TASK BRIEF
Apart from the pictures, every record here must be copied word for word.

#### RECORDS TO USE ####

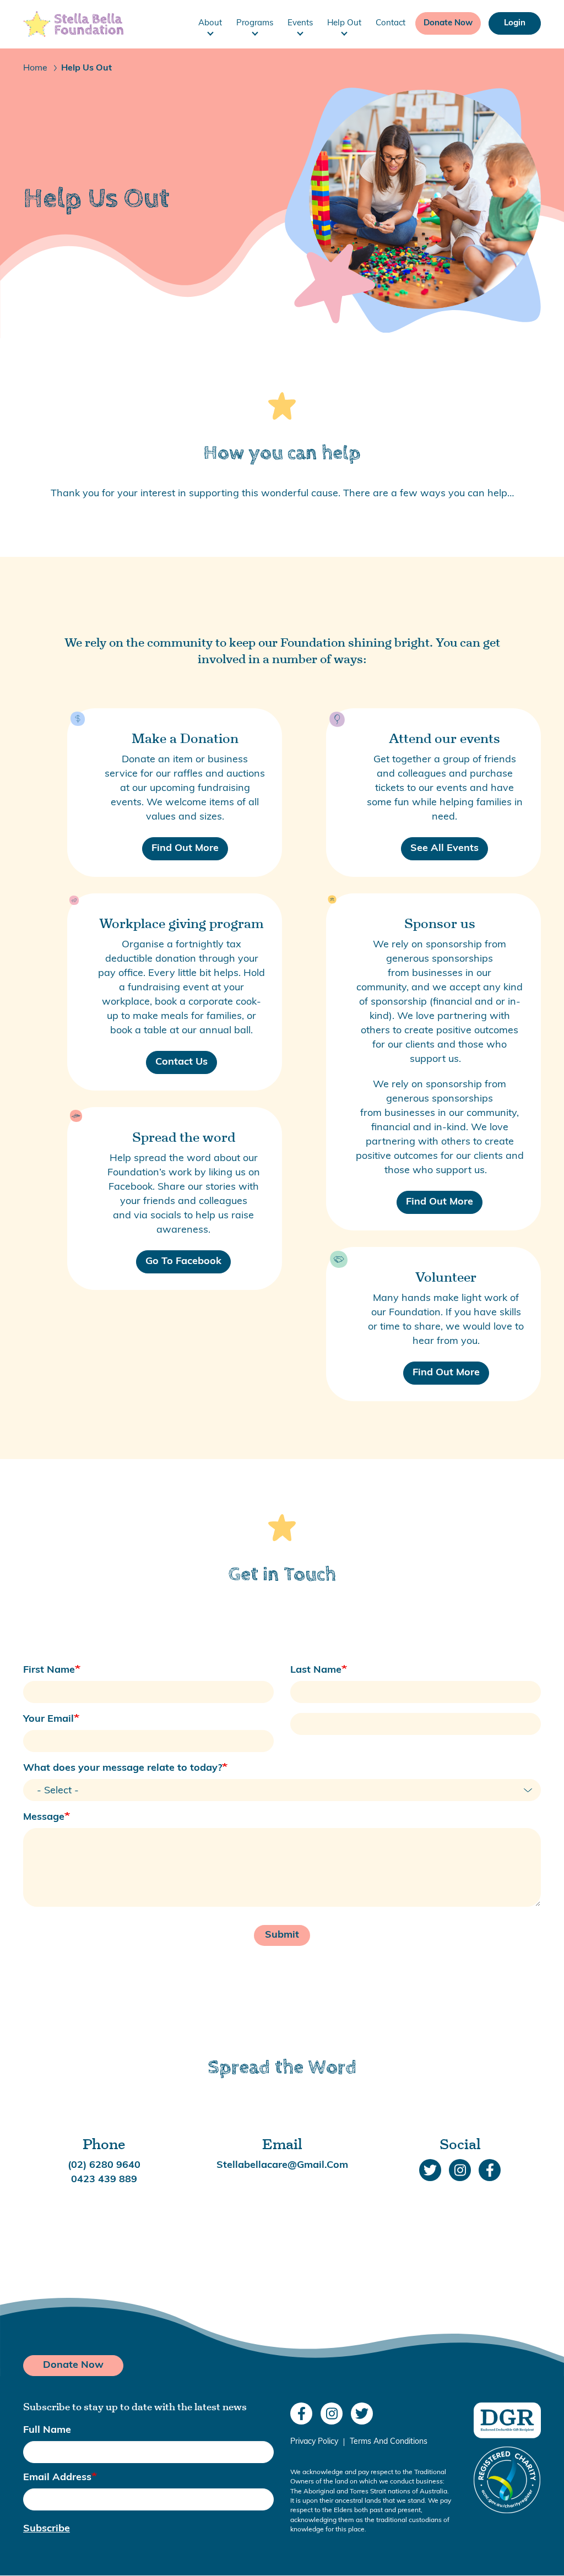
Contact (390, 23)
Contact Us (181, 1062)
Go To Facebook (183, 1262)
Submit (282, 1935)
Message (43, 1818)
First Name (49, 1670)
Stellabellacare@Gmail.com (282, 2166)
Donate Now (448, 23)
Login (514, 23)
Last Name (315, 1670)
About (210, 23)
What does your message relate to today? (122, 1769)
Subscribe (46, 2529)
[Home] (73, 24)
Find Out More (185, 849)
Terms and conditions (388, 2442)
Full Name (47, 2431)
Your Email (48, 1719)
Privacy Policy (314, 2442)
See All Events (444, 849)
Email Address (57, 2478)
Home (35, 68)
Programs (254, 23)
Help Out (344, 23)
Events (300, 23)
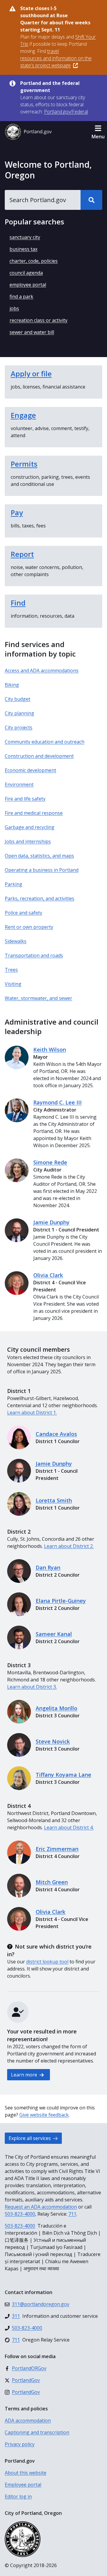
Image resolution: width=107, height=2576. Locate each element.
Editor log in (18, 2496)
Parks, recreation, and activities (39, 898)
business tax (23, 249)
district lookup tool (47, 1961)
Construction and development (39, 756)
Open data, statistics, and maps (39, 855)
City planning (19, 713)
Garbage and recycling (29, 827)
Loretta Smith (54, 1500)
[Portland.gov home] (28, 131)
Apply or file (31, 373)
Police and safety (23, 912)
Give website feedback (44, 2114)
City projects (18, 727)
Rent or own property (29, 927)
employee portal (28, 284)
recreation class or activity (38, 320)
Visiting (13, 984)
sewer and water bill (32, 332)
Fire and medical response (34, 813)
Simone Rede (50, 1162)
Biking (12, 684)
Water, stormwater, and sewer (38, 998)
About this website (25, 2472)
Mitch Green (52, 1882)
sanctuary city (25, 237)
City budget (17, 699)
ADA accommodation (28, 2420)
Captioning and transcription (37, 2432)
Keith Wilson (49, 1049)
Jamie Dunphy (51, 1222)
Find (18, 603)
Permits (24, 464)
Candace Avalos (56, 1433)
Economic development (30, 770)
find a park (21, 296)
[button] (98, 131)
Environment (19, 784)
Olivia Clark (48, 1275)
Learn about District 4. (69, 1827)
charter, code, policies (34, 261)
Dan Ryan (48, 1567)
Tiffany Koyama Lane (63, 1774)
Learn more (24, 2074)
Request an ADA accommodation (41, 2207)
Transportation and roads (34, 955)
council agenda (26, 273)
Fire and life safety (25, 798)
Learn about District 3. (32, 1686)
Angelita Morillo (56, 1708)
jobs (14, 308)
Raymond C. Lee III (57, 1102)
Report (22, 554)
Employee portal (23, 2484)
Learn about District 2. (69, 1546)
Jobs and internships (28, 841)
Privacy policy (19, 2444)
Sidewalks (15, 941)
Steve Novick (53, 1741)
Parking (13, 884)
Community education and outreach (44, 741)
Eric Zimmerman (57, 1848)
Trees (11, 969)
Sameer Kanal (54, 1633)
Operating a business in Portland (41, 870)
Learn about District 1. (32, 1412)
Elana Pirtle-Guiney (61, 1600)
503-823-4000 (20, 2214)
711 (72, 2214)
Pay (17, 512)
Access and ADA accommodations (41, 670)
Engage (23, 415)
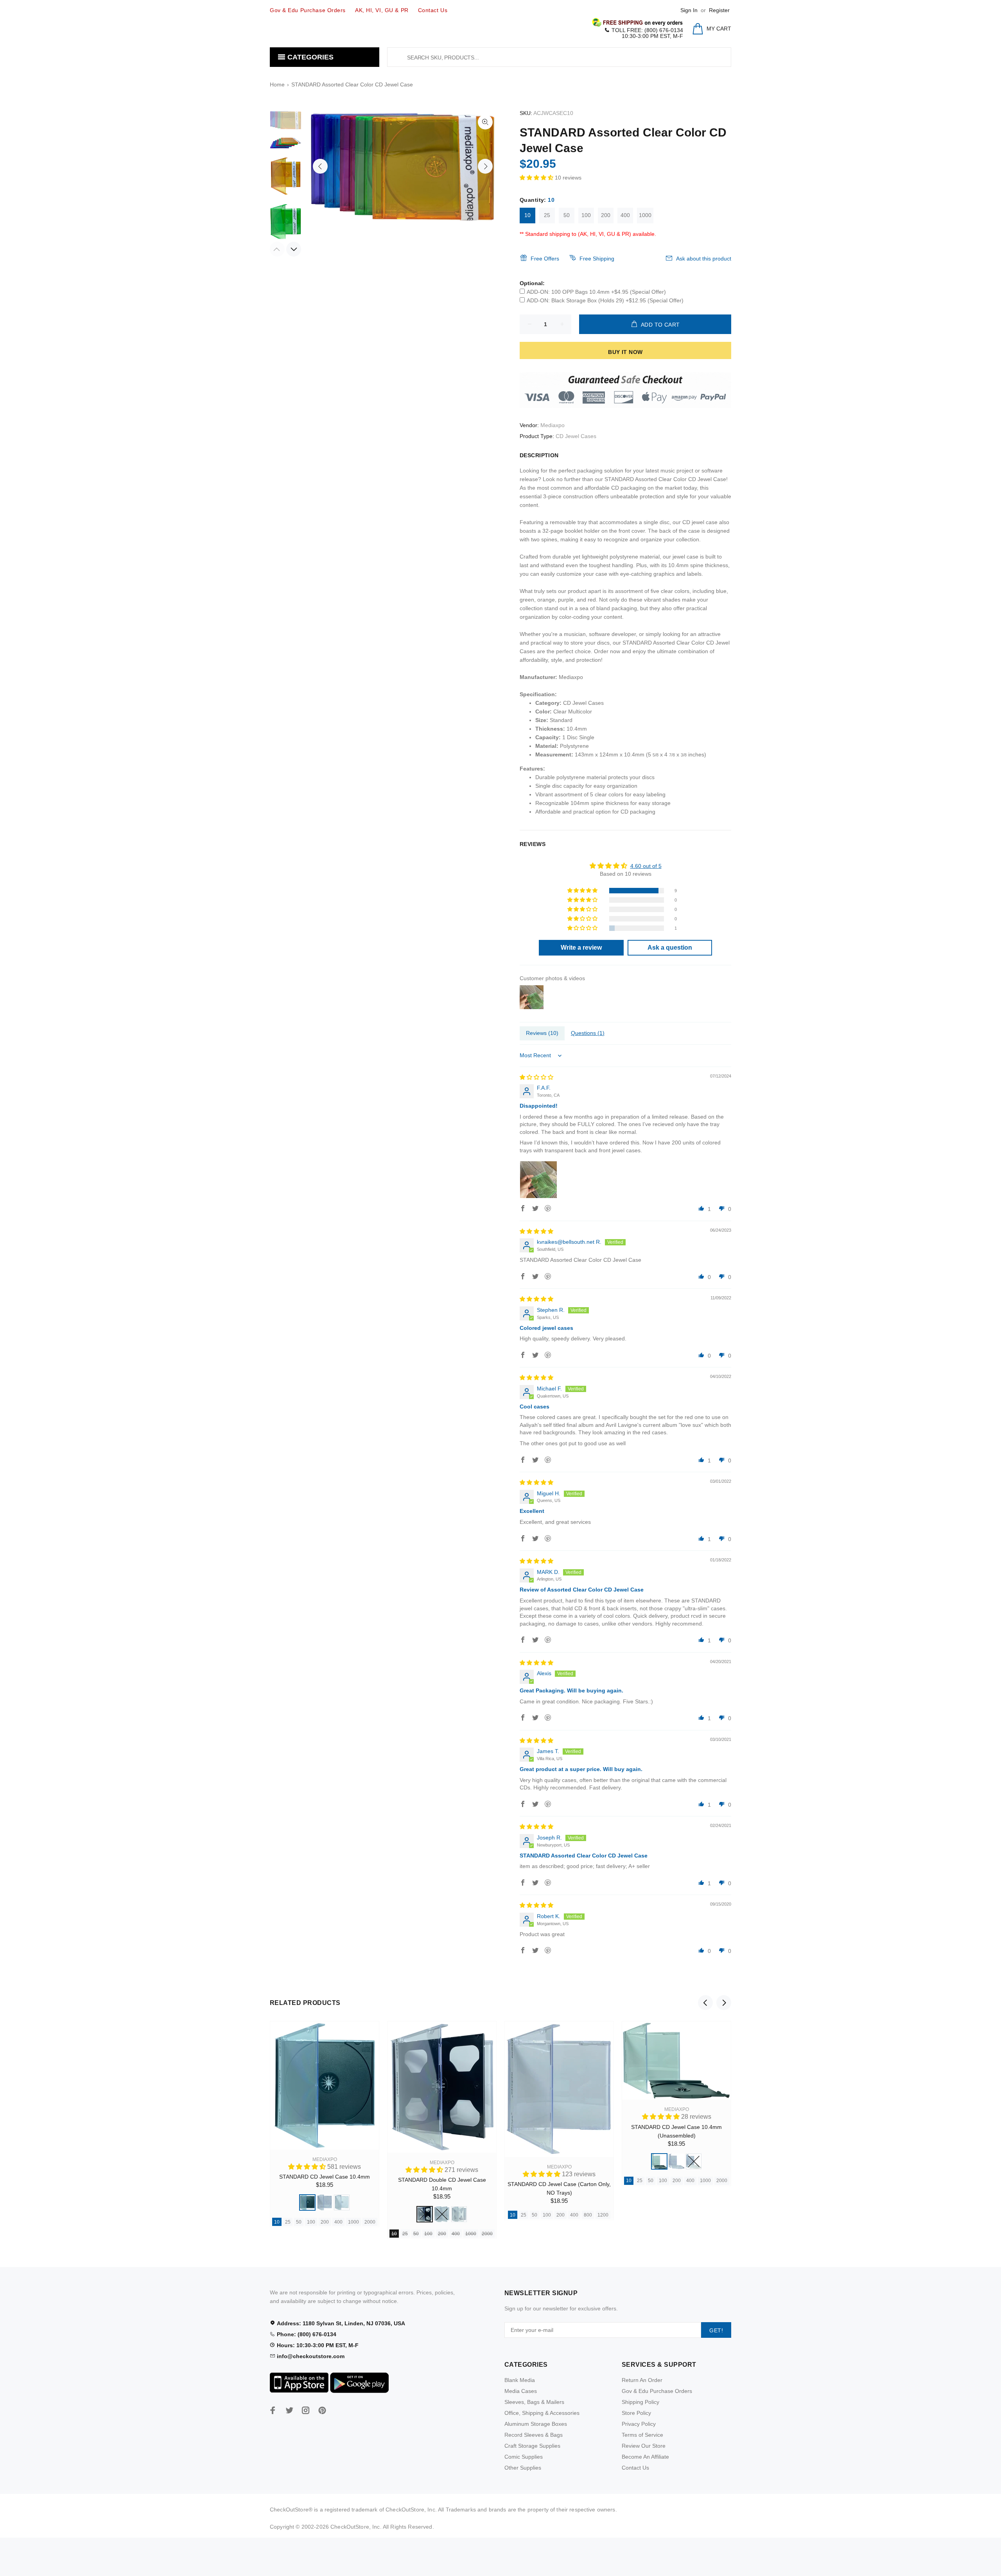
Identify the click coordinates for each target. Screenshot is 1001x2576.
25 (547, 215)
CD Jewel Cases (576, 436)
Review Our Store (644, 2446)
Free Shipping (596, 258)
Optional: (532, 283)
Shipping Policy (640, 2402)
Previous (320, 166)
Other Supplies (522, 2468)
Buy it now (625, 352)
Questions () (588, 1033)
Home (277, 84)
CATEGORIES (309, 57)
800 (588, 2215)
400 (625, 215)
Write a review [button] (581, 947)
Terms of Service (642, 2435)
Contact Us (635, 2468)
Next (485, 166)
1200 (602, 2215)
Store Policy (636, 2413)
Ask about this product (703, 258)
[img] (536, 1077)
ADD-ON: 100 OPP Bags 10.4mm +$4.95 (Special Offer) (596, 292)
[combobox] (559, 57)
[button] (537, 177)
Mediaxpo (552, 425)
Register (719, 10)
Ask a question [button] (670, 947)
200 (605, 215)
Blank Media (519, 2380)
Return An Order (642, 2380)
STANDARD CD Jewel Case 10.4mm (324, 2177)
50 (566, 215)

####

OUTPUT
Contact (390, 23)
Contact Us (181, 1062)
Go To Facebook (183, 1262)
Submit (282, 1935)
Message (43, 1818)
First Name (49, 1670)
Stellabellacare@Gmail.com (282, 2166)
Donate Now (448, 23)
Login (514, 23)
Last Name (315, 1670)
About (210, 23)
What does your message relate to today? (122, 1769)
Subscribe (46, 2529)
[Home] (73, 24)
Find Out More (185, 849)
Terms and conditions (388, 2442)
Full Name (47, 2431)
Your Email (48, 1719)
Privacy Policy (314, 2442)
See All Events (444, 849)
Email Address (57, 2478)
Home (35, 68)
Programs (254, 23)
Help Out (344, 23)
Events (300, 23)
Image resolution: width=107, height=2576. Locate each element.
Editor log in (18, 2496)
Parks, recreation, and activities (39, 898)
business tax (23, 249)
district lookup tool (47, 1961)
Construction and development (39, 756)
Open data, statistics, and maps (39, 855)
City planning (19, 713)
Garbage and recycling (29, 827)
Loretta Smith (54, 1500)
[Portland.gov home] (28, 131)
Apply or file (31, 373)
Police and safety (23, 912)
Give website feedback (44, 2114)
City projects (18, 727)
Rent or own property (29, 927)
employee portal (28, 284)
recreation class or activity (38, 320)
Visiting (13, 984)
sewer and water bill (32, 332)
Fire and medical response (34, 813)
Simone Rede (50, 1162)
Biking (12, 684)
Water, stormwater, and sewer (38, 998)
About this website (25, 2472)
Mitch Green (52, 1882)
sanctuary city (25, 237)
City budget (17, 699)
ADA accommodation (28, 2420)
Captioning and transcription (37, 2432)
Keith Wilson (49, 1049)
Jamie Dunphy (51, 1222)
Find (18, 603)
Permits (24, 464)
Candace Avalos (56, 1433)
Economic development (30, 770)
find a park (21, 296)
[button] (98, 131)
Environment (19, 784)
Olivia Clark (48, 1275)
Learn about District 4. (69, 1827)
charter, code, policies (34, 261)
Dan Ryan (48, 1567)
Tiffany Koyama Lane (63, 1774)
Learn more (24, 2074)
Request an ADA accommodation (41, 2207)
Transportation and roads (34, 955)
council agenda (26, 273)
Fire and life safety (25, 798)
Learn about District 3. (32, 1686)
Angelita Morillo (56, 1708)
jobs (14, 308)
Raymond C. Lee III (57, 1102)
Report (22, 554)
Employee portal (23, 2484)
Learn about District 2. (69, 1546)
Jobs and internships (28, 841)
Privacy policy (19, 2444)
Sidewalks (15, 941)
Steve Novick (53, 1741)
Parking (13, 884)
Community education and outreach (44, 741)
Eric Zimmerman (57, 1848)
Trees (11, 969)
Sameer Kanal (54, 1633)
Operating a business in Portland (41, 870)
Learn about District 1. (32, 1412)
Elana Pirtle-Guiney (61, 1600)
503-823-4000 (20, 2214)
711 (72, 2214)
Pay (17, 512)
Access and ADA accommodations (41, 670)
Engage (23, 415)
Identify the click coordinates for each target. Screenshot is 1001x2576.
25 (547, 215)
CD Jewel Cases (576, 436)
Review Our Store (644, 2446)
Free Shipping (596, 258)
Optional: (532, 283)
Shipping Policy (640, 2402)
Previous (320, 166)
Other Supplies (522, 2468)
Buy it now (625, 352)
Questions () (588, 1033)
Home (277, 84)
CATEGORIES (309, 57)
800 (588, 2215)
400 (625, 215)
Write a review [button] (581, 947)
Terms of Service (642, 2435)
Contact Us (635, 2468)
Next (485, 166)
1200 (602, 2215)
Store Policy (636, 2413)
Ask about this product (703, 258)
[img] (536, 1077)
ADD-ON: 100 OPP Bags 10.4mm +$4.95 (Special Offer) (596, 292)
[combobox] (559, 57)
[button] (537, 177)
Mediaxpo (552, 425)
Register (719, 10)
Ask a question [button] (670, 947)
200 (605, 215)
Blank Media (519, 2380)
Return An Order (642, 2380)
STANDARD CD Jewel Case 10.4mm (324, 2177)
50 (566, 215)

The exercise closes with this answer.